His studio was littered with linoleum blocks which he carved away to create prints that seemed to jump off the wall. Thousands of them in his lifetime. The Abbe family has kindly given many of them to Featherstone and they will be sold to support the mission of teaching and celebrating art.

Flying Horses by Doug Prizer. Exhibit opening reception is Sunday, August 22 at Featherstone Center for the Arts.

I remember Doug Prizer most as a fisherman who owned an Erford Burt boat and sallied forth from Harthaven Harbor along with many of my family in search of bass and blues. He lived up on a high bluff overlooking the ocean. “He set up his studio in the screened-in porch with a sweeping view of the beach curving to Chappaquiddick where he painted almost every day,” his grandson, Paul Prizer, recalled.

He began to paint late at age 32 and his talent matured quickly on artistic rambles all over the Island. More than the other two featured Harthaven artists, Doug loved to include people in his work, delighting in their social interaction. In a painting of the West Tisbury Store, a grandfather and child amble across the road, a woman appears to call out to him from a doorway and a man slouches in a chair on the porch. His paintings capture a menu of everyday Island life — a Boston Whaler speeds out of the Oak Bluffs harbor, bathers and sailboats congregate at Harthaven’s beach, Oak Bluffs carousel riders fly by, waving and chatting with each other. A painting of Manuel Swartz, one of Doug’s oldest friends and maker of fine boats in Edgartown, conveys an impression of serenity that may reasonably have come from a sureness in his own art of shaping wood.

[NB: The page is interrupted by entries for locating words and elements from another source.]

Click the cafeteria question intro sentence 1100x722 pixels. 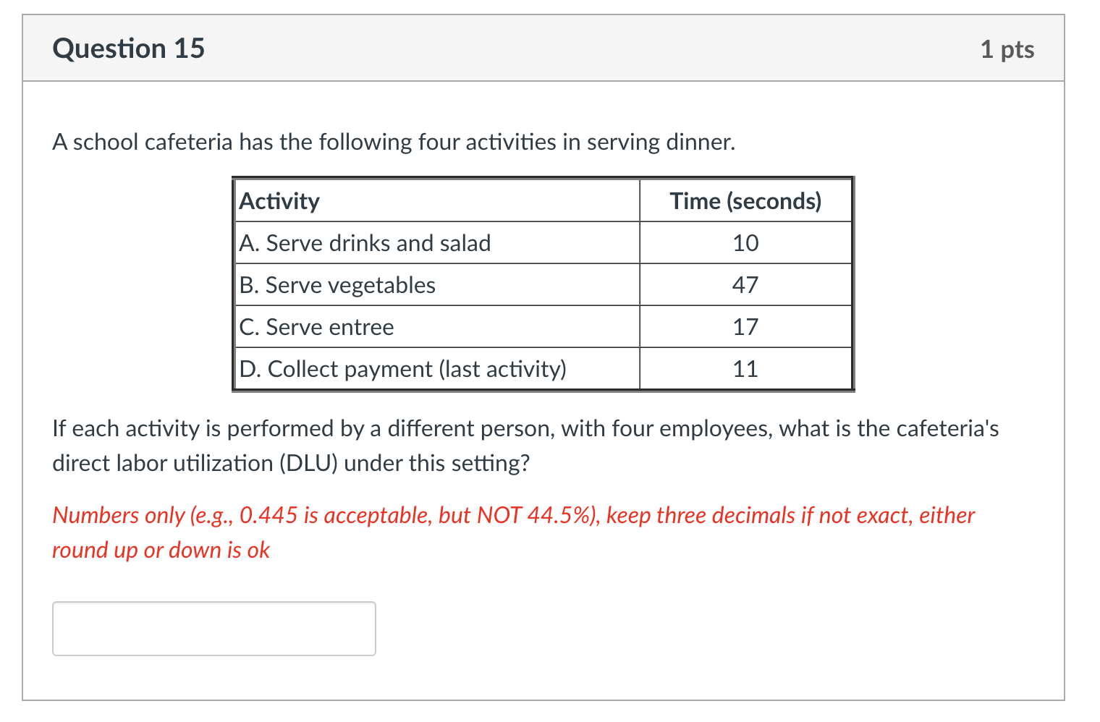393,142
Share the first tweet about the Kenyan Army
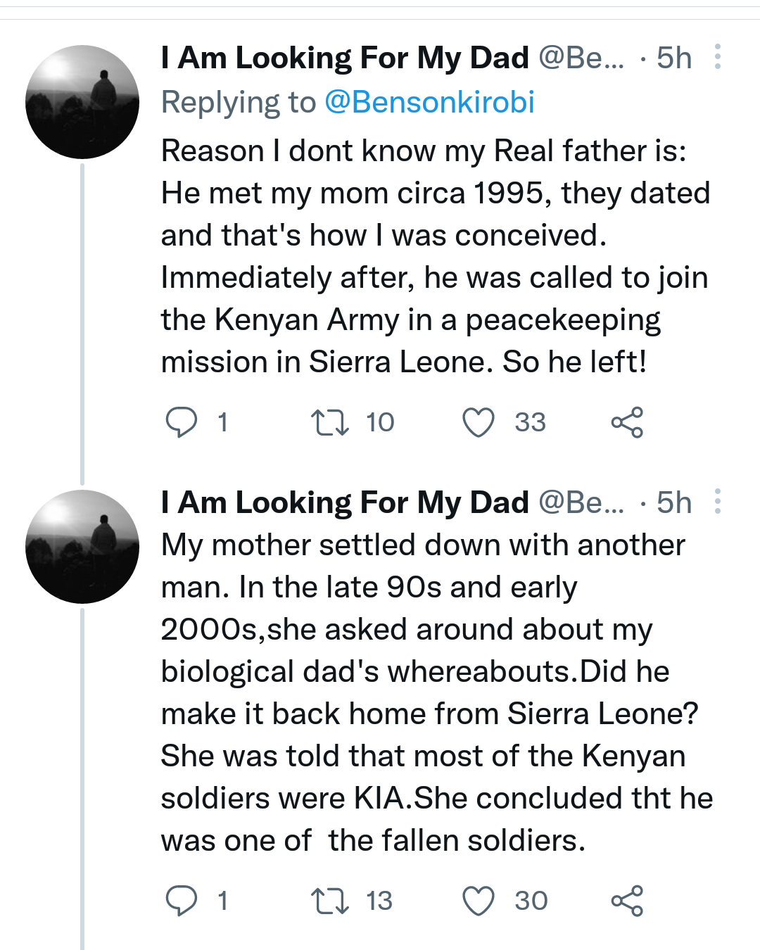The image size is (760, 950). (627, 422)
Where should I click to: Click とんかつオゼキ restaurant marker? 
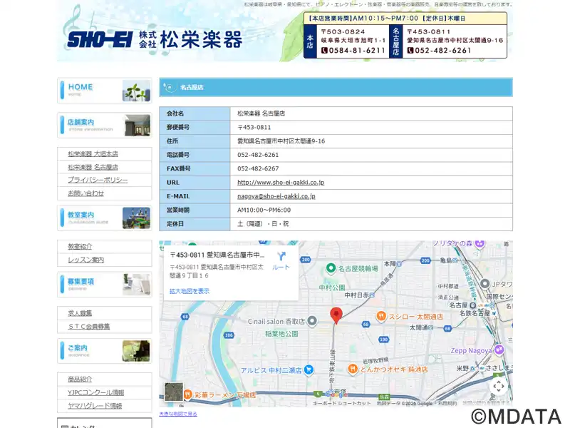coord(353,369)
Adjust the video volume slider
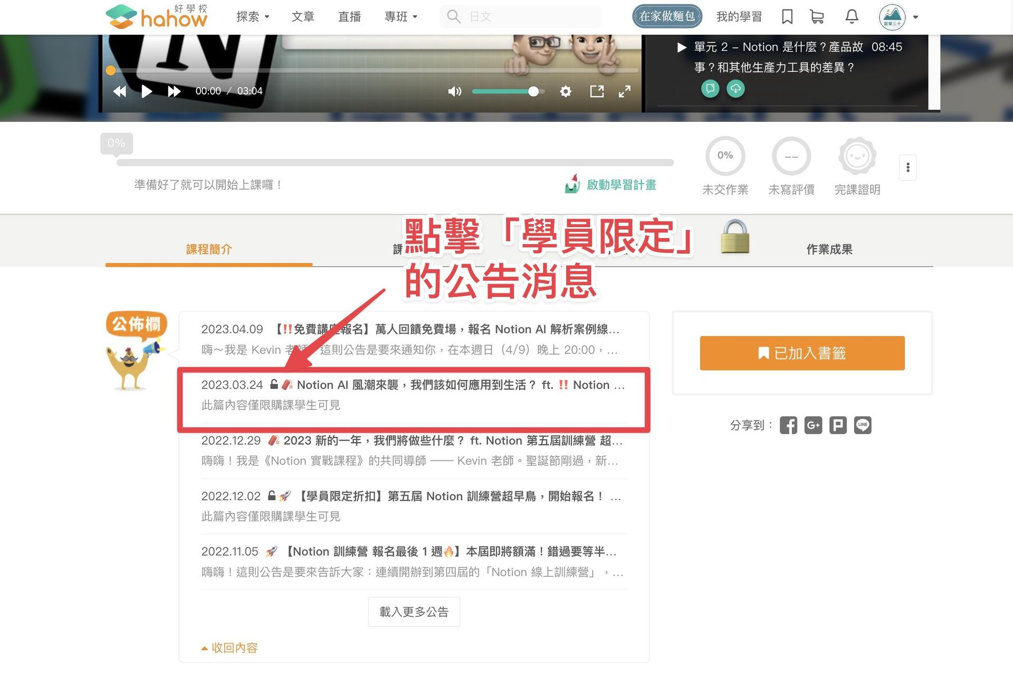This screenshot has height=685, width=1013. click(508, 91)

Additional artwork featured In the Featherstone exhibit includes Harthaven artists Mary Stevens, Mila Cenkl, Louis Fusari, Grace Vibberts, Virginia Low, Martha (Patty) Pease, Martha Moore and Grace Vibberts. Their art is on loan from private collections as well as the Martha’s Vineyard Hospital, the Martha’s Vineyard Museum, Old Sculpin Gallery and the New Britain Museum of American Art in New Britain, Conn.

Taken together, the work of these 11 artists is more than a collection of magnificent paintings. It is a veritable time capsule from our Island’s past — showing the Vineyard as it once was many decades ago.

I should mention that the exhibit comprises only those artists who have died — otherwise it would surely include my cousin Andrew Moore who carries on our community’s artistic tradition in a style that all the artists in this exhibit would have admired.

Harthaven Artists — Abbe/Low/Prizer will remain open at Featherstone until Wednesday, August 8.